Watergate Figure Pulls Out Of Judicial Race Donald Segretti Finds Public Hasn’t Forgotten

Dexter Filkins Los Angeles Times

Donald Segretti, convicted political prankster and would-be candidate for judge, found out just how large Watergate still looms among local voters.

On Monday, he quit the race.

Segretti, who declared himself a candidate for Superior Court judge last week, said the reaction was so negative that he decided to drop out. He said he didn’t need the job and didn’t want to drag his family through another public retelling of his old misdeeds.
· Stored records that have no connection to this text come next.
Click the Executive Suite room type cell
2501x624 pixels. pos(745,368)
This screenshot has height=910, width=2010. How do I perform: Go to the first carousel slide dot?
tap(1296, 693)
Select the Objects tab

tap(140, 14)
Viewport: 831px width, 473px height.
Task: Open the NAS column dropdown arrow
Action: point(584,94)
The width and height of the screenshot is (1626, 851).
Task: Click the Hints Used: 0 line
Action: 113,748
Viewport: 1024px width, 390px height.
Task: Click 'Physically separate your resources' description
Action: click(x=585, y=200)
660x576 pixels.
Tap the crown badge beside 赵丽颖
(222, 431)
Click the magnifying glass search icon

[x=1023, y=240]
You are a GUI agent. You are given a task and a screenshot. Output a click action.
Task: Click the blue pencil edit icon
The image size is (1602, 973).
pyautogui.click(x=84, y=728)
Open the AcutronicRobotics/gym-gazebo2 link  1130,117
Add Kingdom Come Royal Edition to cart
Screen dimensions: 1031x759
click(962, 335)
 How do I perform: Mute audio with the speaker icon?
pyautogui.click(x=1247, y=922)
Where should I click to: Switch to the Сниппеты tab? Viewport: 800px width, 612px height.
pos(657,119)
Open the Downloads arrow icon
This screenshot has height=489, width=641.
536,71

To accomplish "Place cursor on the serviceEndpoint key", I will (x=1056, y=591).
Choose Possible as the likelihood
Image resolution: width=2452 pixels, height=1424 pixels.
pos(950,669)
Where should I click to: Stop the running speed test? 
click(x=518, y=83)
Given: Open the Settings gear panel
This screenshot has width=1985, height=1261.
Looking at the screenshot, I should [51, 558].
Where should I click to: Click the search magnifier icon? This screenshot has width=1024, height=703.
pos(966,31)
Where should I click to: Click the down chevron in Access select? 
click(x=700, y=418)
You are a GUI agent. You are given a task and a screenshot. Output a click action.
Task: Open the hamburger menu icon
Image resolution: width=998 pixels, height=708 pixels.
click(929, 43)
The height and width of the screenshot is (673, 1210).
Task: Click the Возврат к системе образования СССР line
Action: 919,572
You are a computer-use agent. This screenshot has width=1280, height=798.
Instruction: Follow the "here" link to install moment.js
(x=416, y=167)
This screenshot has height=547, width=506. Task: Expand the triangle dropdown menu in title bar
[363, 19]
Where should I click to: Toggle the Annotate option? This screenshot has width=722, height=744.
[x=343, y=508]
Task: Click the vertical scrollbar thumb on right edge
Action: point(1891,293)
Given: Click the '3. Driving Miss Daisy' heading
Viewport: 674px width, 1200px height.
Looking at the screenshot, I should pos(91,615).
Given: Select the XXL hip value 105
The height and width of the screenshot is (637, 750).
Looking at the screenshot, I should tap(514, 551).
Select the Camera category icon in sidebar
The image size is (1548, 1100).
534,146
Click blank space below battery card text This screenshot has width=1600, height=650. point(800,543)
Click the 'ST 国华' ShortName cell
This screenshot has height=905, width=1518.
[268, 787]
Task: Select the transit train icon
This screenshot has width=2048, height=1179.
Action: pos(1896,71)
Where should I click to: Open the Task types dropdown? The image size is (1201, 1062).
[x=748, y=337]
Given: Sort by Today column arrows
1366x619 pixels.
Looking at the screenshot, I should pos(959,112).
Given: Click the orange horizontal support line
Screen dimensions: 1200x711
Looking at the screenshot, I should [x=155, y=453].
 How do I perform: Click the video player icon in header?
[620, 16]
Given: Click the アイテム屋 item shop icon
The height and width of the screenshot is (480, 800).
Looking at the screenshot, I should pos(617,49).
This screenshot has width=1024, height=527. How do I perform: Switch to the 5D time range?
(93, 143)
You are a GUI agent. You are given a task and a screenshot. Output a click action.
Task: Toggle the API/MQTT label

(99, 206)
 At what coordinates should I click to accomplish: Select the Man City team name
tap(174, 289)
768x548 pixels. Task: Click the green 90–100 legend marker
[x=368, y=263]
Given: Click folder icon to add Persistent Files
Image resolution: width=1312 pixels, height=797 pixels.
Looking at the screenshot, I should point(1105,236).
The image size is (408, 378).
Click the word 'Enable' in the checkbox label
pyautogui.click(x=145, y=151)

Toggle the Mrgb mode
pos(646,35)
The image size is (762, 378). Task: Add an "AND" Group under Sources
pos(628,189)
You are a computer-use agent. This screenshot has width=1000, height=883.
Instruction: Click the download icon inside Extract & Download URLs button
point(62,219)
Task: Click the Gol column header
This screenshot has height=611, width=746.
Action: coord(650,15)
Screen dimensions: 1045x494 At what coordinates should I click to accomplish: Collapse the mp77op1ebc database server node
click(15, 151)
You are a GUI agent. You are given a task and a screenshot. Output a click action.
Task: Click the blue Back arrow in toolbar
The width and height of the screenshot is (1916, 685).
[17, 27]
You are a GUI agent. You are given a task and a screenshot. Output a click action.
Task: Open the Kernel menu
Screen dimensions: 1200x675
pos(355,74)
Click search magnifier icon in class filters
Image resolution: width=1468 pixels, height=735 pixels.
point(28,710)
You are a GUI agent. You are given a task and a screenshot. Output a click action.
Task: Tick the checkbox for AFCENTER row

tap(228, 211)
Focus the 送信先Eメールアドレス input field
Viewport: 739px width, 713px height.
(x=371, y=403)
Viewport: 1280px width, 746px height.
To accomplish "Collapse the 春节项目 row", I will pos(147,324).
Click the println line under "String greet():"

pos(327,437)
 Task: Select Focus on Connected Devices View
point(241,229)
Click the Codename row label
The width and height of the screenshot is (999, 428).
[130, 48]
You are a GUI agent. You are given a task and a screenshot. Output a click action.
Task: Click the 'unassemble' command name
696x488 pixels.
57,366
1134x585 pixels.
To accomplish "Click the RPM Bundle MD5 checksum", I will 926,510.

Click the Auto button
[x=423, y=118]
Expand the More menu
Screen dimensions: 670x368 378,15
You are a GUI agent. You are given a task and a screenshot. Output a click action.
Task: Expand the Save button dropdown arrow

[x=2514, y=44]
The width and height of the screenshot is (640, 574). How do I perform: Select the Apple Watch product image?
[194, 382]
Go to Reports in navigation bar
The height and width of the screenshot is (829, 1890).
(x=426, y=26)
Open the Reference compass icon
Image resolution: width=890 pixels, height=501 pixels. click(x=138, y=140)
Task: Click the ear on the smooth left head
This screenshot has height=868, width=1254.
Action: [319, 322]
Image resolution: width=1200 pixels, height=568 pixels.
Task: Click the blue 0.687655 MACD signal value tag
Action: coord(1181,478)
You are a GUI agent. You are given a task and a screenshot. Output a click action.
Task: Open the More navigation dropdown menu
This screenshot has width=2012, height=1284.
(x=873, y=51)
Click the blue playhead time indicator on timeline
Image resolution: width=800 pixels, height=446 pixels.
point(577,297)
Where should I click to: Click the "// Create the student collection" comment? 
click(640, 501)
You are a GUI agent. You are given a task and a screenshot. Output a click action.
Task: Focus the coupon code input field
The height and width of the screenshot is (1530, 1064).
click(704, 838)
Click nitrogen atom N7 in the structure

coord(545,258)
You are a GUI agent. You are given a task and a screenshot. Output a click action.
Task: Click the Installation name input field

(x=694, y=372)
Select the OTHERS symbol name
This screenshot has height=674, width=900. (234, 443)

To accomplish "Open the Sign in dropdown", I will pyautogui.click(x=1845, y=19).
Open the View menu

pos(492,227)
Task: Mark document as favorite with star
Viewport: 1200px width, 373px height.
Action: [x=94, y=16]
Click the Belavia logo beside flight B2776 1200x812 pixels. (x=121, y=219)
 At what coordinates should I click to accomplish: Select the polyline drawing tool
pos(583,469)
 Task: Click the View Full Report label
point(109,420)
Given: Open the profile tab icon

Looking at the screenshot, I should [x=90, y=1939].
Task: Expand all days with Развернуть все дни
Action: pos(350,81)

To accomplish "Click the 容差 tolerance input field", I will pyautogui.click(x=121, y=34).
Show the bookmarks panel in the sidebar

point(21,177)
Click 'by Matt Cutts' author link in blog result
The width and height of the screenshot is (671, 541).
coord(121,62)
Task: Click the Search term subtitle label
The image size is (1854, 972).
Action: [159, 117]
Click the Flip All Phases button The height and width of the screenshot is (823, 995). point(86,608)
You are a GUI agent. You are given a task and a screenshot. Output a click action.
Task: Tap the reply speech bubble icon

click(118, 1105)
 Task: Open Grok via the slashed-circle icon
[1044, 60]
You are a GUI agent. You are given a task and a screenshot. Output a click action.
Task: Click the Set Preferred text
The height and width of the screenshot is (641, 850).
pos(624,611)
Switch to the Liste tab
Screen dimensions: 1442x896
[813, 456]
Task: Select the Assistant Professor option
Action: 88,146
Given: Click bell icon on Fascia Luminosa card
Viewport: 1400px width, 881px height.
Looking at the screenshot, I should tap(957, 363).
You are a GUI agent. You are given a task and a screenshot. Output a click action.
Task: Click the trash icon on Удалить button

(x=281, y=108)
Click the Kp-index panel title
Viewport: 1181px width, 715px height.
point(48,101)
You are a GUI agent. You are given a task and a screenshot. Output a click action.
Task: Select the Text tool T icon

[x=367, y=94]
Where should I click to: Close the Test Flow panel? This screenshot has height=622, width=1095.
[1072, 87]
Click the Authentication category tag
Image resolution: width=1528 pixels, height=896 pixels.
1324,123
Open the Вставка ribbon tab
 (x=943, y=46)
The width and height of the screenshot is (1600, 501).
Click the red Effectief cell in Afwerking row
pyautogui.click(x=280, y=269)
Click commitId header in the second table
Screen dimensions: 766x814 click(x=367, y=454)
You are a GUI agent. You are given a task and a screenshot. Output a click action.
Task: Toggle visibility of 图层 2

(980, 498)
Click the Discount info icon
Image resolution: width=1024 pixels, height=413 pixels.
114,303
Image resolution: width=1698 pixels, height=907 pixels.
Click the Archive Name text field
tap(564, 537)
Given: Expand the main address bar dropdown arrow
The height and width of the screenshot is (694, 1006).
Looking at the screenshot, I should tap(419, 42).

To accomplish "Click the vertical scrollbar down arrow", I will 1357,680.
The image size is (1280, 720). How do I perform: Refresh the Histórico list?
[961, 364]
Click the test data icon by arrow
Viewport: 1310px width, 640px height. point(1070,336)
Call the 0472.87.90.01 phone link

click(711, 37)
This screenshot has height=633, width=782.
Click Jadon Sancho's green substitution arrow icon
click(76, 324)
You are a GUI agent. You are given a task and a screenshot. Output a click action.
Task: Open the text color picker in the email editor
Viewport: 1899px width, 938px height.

“They all wanted to talk about Nixon and Watergate,” Segretti said. “It really hit a raw nerve.”

Segretti took out nominating papers last week to run for the Superior Court judgeship being vacated by Floyd H. Schenk. Segretti, a 53-year-old lawyer and former Nixon political operative, said he thought he would be an ideal candidate for the job: He has been a military prosecutor, a civil lawyer - and, of course, a defendant. Segretti said he had some solid ideas about what ails America’s judicial system.

But it was his work as a notorious Nixon “dirty trickster” that Segretti found difficult to overcome. During the 1972 presidential campaign, Segretti took part in a secretive effort to discredit Nixon’s Democratic political opponents.

Among other things, Segretti was associated with a letter sent on then-Democratic presidential candidate Edmund Muskie’s stationery accusing other Democratic candidates - former U.S. Sen. Henry “Scoop” Jackson and former Vice President Hubert H. Humphrey - of sexual misconduct and heavy drinking.

In 1973, Segretti pleaded guilty to three misdemeanor counts of distributing illegal campaign literature. He was sentenced to 6 months in prison, and served 4 months in the federal penitentiary. His law license was suspended for two years.

For the past 17 years, Segretti has practiced civil and business law. Married with one child, he has mostly kept out of the news.